Factor that with declining wages and increasing costs of everything and it'll be another 5-10 years that we sit here on the bottom.
Posted by: D | February 20, 2012 at 12:01 PM
i don't think it's coming back fellas. Seems that with energy prices going through the roof we're gettin' real close to the next step down in the global collapse. If gas goes to $5 by Memorial Day, like it says on the news, that's higher than EVER and will put the kaibosh on any "recovery." The economy is about to tank. Here comes the long hot summer, too many people laid off, broke, desperate . . . things could get 'interesting.' Look for housing to keep falling as nobody wants to deal with the fraudulent banks.
Posted by: Tom | February 20, 2012 at 06:24 PM
High-end loan owners strategically defaulting in large numbers
‘Strategic Defaults’ by the Rich
By TIM REID, Reuters
February 16, 2012
… A sprawling, Spanish-style estate, fringed by majestic pine trees and located near the boutiques of Santa Monica Boulevard, its former owners were served with a default notice in 2010; they were $205,000 behind in their payments on mortgages totaling $6.9 million.Welcome to foreclosure Beverly Hills-style.
http://www.itulip.com/forums/showthread.php/21792-Jumbo-Defaults-HELOCs
Posted by: Trickle down and then back up? | February 22, 2012 at 06:06 PM
Too Big to Jail
2012-02-22
WASHINGTON, DC – Among the fundamental principles of any functioning justice system is the following: Don’t lie to a judge or falsify documents submitted to a court, or you will go to jail. Breaking an oath to tell the truth is perjury, and lying in official documents is both perjury and fraud. These are serious criminal offenses, but apparently not if you are at the heart of America’s financial system. On the contrary, key individuals there appear to be well compensated for their crimes.

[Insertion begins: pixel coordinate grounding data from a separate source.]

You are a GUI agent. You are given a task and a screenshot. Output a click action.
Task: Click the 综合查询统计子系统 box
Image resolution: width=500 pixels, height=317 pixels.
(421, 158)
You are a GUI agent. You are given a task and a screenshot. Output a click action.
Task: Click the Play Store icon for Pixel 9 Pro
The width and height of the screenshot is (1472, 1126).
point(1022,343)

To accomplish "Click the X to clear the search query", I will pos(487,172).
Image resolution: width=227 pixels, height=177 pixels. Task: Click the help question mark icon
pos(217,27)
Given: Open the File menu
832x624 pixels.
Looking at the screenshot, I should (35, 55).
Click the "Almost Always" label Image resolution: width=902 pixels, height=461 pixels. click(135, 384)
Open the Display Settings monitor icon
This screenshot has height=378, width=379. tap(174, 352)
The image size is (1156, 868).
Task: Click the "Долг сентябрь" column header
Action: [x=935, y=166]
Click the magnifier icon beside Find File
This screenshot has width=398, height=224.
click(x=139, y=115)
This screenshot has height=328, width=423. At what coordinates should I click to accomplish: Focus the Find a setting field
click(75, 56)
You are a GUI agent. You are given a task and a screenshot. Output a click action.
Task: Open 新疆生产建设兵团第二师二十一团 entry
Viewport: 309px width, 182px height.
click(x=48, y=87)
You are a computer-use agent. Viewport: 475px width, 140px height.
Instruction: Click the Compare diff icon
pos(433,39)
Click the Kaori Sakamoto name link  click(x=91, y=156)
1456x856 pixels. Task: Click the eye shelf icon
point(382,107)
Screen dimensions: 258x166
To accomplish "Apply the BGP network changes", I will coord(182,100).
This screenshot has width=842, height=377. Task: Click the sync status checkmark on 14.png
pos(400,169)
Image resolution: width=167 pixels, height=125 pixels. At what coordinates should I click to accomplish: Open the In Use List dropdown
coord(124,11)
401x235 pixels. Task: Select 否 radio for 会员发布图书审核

The Obama administration and its allies have worked hard to sell its roughly $20 billion settlement with the banks as one that will have a meaningful impact on the housing market. But nothing could be further from the truth. As Kelleher points out, the United States has “more than 10 million homes under water” (the outstanding mortgage exceeds the house’s value). “Twenty billion dollars doesn’t make a dent in that: one million homes at $20,000 loan forgiveness is it.”
Top bankers want to make a lot of money. They also want to stay out of prison. Political leaders can huff and puff as much as they want, but, without a credible threat of poverty and time behind bars, bankers have no reason to comply with the law. For them, it’s all about the trade – and you can be the sucker in public policy as easily as you can be the sucker in an individual loan agreement.
The message to bank executives today is simple: build your bank to be as big as possible – and then keep growing. If you manage to become big enough, you and your employees are not just too big to fail, but also too big to jail.
The Obama administration has just made everyone else the sucker.